Lee Jones
Title: Finite sample
minimax estimation, fusion in machine learning, and overcoming the
curse of dimensionality
Abstract:
A minimax approach is described for learning the value of an unknown
function f(x) at a query point xo based on knowledge of
the function's values ( with possible noise added) at given points
{xj}. As a result optimal accuracy bounds, based on assumptions
about the behavior of f(x), may be determined for several new and old
algorithms for learning f(xo).
Empirical evidence indicates that averaging the learned estimate of
f(xo) from many different algorithms ( estimates) often leads to
increased accuracy - as with random subspace methods, random forests
and varying kernel covariances. Furthermore, when statistically
analyzed, different algorithms are often estimating different
conditional expectations of the corresponding response
variable. A method (fusion) is presented for optimally
combining the estimates from a given set (ensemble) of such algorithms
and obtaining an accuracy bound on such combination.

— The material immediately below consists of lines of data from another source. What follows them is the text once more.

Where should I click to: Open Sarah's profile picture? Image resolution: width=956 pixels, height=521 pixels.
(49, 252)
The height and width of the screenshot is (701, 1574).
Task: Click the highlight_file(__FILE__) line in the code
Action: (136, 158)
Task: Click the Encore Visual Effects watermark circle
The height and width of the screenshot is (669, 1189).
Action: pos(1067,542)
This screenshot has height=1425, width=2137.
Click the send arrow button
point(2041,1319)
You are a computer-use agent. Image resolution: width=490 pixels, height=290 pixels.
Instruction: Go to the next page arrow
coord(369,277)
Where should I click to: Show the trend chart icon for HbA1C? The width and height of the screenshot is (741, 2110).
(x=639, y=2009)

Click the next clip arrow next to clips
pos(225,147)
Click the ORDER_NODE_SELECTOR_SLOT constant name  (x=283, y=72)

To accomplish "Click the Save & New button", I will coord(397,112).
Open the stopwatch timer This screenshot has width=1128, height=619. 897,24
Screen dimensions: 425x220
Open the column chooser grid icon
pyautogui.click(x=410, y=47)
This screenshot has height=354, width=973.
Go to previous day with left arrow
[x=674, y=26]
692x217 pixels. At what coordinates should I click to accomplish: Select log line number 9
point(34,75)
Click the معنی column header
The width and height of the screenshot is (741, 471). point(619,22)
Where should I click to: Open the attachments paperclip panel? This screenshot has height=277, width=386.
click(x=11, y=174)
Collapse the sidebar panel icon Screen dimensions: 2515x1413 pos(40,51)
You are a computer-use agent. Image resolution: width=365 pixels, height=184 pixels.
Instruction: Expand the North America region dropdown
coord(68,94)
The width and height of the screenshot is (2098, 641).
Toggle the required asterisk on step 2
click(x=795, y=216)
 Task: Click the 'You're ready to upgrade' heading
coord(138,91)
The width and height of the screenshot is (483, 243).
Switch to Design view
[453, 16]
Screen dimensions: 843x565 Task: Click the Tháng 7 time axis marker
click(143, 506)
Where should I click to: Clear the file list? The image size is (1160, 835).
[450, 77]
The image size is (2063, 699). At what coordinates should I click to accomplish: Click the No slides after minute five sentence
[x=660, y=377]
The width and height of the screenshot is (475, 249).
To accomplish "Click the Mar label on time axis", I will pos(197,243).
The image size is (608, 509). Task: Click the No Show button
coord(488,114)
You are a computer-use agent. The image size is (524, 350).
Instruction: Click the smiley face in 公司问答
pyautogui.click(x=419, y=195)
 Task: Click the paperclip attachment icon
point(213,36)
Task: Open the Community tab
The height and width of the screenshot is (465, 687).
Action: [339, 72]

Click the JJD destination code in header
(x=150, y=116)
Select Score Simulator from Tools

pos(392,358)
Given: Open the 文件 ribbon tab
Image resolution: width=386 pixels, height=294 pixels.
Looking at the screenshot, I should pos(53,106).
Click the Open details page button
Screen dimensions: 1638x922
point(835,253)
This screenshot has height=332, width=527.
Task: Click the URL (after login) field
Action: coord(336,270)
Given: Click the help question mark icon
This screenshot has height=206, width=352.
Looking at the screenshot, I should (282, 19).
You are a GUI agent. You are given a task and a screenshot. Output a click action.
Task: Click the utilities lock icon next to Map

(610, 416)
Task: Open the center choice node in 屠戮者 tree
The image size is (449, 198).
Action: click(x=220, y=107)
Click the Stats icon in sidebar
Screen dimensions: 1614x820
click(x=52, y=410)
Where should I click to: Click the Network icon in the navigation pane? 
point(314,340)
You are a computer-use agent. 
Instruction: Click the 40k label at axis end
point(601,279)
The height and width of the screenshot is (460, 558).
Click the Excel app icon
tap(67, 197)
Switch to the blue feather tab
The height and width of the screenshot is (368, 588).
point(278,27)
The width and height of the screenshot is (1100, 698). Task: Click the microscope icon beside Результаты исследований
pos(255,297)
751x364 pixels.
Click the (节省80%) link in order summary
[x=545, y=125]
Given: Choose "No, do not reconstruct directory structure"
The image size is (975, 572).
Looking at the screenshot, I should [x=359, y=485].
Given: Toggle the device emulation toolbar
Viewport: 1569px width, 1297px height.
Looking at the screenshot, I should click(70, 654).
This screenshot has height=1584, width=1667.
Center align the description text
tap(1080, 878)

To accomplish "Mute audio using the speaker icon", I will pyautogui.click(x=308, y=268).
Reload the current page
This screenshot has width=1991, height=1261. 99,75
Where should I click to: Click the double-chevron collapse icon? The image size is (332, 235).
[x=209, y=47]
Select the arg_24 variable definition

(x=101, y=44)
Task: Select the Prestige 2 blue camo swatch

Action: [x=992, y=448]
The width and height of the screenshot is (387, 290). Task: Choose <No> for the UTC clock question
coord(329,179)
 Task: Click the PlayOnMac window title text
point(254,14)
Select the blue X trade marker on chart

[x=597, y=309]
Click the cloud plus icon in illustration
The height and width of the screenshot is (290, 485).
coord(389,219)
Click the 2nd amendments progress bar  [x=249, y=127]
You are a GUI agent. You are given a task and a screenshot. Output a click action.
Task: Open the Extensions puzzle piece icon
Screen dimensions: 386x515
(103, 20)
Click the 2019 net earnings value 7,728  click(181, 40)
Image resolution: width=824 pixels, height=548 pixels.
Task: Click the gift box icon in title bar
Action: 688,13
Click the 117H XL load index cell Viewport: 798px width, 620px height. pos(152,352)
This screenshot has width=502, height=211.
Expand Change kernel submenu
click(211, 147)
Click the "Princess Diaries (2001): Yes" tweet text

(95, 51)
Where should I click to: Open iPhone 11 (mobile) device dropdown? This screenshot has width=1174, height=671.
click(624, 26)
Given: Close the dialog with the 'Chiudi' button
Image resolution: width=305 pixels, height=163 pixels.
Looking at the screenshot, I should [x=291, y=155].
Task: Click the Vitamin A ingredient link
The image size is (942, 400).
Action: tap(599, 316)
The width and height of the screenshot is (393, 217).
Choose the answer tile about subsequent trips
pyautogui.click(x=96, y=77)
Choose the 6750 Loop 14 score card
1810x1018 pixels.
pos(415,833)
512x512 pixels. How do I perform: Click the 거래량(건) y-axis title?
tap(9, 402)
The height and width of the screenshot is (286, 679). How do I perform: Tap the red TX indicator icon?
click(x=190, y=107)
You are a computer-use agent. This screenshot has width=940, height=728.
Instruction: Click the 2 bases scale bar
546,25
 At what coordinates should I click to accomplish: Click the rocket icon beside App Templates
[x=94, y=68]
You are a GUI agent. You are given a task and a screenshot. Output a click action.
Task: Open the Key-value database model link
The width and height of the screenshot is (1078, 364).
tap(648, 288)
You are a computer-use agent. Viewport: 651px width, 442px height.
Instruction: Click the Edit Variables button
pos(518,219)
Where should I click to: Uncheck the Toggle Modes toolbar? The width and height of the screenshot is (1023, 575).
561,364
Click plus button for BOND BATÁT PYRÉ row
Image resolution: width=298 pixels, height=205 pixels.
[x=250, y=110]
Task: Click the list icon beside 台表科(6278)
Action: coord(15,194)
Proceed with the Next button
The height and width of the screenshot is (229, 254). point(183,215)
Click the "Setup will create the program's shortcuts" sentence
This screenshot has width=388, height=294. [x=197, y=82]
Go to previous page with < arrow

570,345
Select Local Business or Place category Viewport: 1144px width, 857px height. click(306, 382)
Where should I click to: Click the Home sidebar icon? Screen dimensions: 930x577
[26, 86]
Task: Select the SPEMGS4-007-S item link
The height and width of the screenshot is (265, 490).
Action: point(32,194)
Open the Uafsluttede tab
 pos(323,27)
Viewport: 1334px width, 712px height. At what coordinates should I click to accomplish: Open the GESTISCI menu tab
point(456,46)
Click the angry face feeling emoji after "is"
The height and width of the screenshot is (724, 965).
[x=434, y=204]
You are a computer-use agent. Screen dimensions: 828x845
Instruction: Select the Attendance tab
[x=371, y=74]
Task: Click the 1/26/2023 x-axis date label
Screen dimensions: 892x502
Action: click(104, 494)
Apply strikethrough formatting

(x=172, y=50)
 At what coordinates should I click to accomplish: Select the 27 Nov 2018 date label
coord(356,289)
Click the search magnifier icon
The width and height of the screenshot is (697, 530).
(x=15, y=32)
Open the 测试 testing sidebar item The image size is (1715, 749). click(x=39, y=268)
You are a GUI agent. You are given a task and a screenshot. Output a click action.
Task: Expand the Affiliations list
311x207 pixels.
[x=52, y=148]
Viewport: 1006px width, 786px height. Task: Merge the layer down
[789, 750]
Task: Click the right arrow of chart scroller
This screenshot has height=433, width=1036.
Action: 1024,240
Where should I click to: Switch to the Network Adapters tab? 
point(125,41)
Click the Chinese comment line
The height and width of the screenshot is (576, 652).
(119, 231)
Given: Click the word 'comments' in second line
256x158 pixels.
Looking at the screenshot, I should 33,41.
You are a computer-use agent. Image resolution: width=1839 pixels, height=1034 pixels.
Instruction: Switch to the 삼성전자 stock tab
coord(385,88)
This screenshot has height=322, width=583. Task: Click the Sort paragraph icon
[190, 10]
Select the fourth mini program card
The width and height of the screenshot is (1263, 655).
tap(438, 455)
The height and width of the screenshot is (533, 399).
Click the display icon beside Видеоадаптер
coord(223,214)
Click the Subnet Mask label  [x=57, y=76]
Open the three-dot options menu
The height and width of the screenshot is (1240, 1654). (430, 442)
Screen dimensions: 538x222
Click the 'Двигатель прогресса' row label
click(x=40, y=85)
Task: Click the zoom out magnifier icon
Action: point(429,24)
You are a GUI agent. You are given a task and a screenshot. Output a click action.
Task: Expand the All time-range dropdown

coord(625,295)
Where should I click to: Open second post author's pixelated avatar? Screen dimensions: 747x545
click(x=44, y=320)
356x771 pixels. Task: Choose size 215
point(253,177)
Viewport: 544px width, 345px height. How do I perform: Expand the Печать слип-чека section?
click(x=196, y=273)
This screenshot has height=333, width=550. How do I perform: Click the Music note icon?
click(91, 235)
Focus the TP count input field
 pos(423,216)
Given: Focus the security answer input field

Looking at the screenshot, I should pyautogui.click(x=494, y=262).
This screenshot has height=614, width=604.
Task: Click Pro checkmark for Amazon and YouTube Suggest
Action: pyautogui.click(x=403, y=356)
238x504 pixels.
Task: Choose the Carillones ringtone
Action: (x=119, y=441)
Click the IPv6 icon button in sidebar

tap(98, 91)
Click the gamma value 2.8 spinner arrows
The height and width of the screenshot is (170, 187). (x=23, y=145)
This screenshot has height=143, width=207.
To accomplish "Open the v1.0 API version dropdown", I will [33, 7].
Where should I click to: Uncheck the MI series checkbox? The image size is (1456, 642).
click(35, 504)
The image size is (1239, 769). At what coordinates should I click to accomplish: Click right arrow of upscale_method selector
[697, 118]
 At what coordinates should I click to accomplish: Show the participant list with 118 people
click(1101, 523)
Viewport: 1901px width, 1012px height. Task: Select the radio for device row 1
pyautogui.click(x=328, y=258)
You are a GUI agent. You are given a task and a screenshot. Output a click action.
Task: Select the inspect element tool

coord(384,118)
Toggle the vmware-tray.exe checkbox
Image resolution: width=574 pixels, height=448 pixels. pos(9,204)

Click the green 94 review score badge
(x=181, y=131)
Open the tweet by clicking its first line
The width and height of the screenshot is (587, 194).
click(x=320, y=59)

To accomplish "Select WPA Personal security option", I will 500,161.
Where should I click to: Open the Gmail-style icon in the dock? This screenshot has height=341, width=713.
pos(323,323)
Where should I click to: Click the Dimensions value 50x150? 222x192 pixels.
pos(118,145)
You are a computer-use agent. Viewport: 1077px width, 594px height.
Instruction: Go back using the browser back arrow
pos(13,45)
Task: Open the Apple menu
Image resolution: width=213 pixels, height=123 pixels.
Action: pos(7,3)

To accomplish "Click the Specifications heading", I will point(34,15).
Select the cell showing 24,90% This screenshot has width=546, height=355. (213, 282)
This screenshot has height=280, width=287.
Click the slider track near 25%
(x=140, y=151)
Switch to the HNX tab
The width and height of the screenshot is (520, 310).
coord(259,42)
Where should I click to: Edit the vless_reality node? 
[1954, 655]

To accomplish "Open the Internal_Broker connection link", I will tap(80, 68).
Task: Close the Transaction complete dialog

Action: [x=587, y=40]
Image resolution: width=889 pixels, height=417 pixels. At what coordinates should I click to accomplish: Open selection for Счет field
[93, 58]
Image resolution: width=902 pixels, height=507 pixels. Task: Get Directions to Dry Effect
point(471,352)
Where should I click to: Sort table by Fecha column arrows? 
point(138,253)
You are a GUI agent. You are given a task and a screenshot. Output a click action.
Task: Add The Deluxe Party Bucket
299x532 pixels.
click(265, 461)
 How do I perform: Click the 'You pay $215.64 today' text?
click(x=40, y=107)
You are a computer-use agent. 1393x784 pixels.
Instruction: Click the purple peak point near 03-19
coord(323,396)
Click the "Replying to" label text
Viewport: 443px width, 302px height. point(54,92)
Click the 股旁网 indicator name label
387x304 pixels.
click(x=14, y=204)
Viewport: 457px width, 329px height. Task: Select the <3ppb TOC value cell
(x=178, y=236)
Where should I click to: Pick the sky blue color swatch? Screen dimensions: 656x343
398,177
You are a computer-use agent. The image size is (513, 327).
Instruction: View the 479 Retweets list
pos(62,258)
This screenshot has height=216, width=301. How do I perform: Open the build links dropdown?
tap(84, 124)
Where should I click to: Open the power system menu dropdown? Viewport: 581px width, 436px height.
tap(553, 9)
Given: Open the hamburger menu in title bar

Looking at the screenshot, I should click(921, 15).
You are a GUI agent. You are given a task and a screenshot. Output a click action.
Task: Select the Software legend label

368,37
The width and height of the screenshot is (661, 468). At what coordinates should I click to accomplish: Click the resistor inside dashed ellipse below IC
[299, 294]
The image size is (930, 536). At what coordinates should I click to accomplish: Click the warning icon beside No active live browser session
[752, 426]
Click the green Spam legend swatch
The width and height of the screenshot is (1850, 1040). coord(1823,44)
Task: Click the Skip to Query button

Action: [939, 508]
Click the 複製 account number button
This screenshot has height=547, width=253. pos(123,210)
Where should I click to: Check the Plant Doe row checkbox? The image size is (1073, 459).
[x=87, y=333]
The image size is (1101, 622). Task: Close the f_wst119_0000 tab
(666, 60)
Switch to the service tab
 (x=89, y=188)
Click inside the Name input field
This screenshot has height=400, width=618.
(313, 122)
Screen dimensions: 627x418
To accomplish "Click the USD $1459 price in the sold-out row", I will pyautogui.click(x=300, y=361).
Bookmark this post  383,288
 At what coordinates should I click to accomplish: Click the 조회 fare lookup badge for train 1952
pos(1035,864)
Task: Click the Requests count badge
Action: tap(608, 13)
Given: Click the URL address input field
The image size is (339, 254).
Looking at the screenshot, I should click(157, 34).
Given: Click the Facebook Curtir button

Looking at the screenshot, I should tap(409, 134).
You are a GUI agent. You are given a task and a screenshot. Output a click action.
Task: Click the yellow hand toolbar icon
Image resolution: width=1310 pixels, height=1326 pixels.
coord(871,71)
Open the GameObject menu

The approach is to
introduce information-theoretic concepts relating accuracy
bounds of an aggregate estimate to the degree of conditioning of
the aggregate estimate.
The minimax approach allows the fusion procedure to account for the
possibility of spurious features causing ( with a known high
probability) only a small number of algorithms to overfit.
When a large number of the algorithms are highly predictive
the fusion estimate remains accurate and the curse of dimensionality
may be avoided.
(Research supported by the Norbert Wiener Center (NWC) and the
Submillimeter-Wave Technology Laboratory (STL).)